= Beginning of Section =

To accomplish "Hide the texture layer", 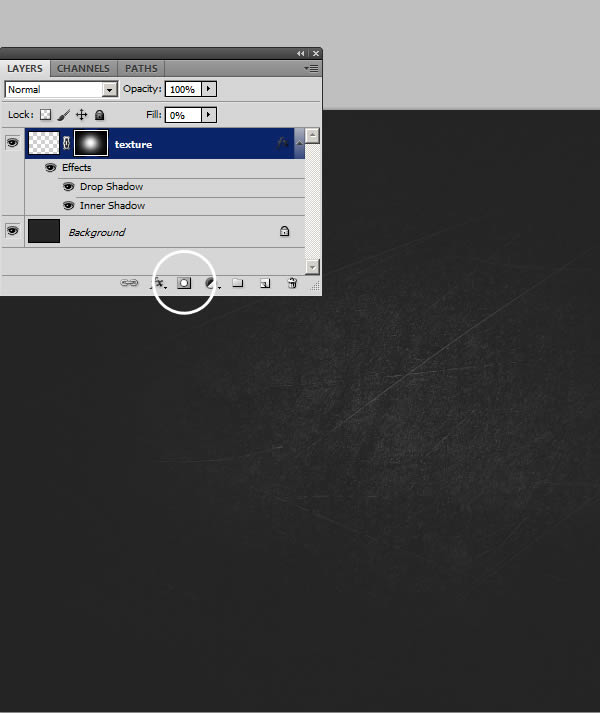I will [12, 144].
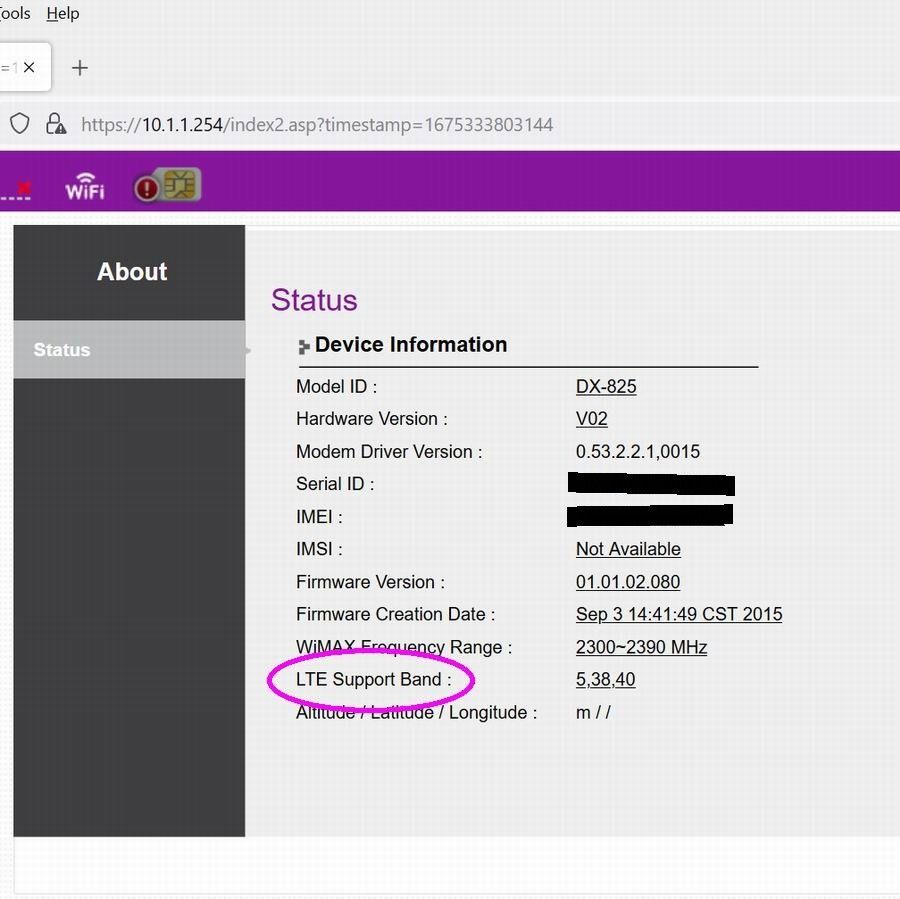900x899 pixels.
Task: Click firmware version 01.01.02.080 link
Action: [x=628, y=582]

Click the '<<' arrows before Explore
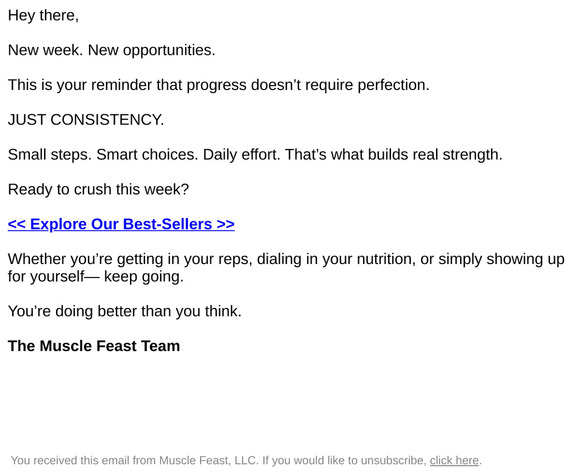17,225
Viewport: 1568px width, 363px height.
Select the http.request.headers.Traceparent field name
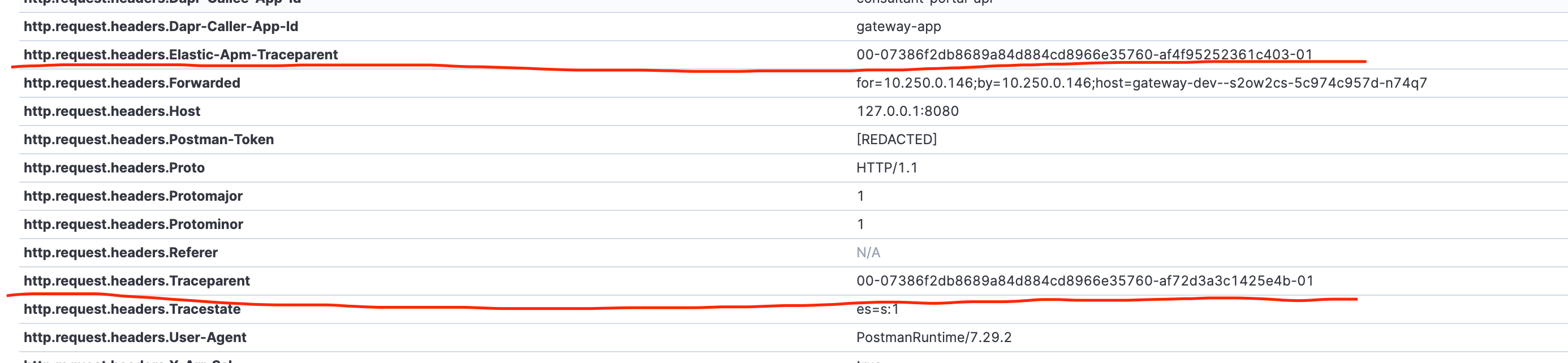click(x=136, y=281)
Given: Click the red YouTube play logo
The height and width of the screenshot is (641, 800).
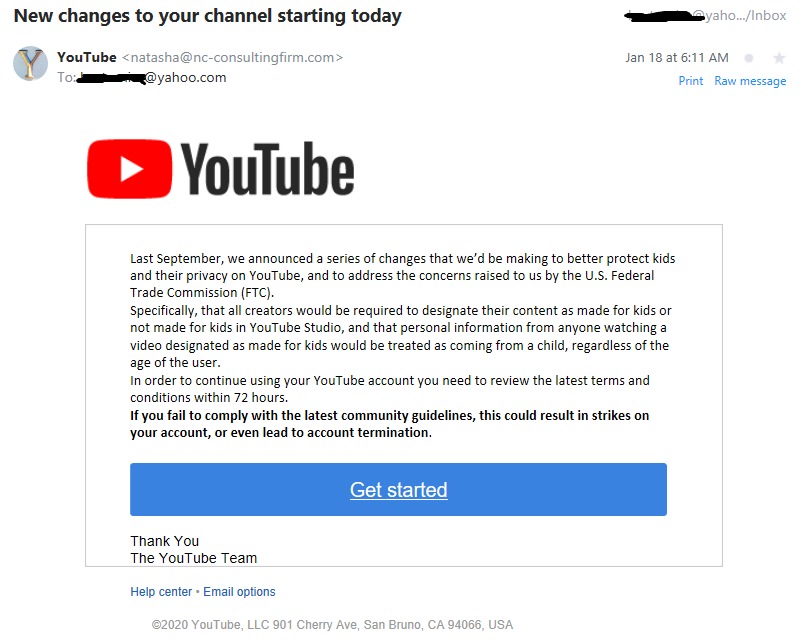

= End of Section =

### Task requirements
Where a line of the records contains the word "width", copy that line.

### Solution
Viewport: 1568px width, 363px height.
The height and width of the screenshot is (641, 800).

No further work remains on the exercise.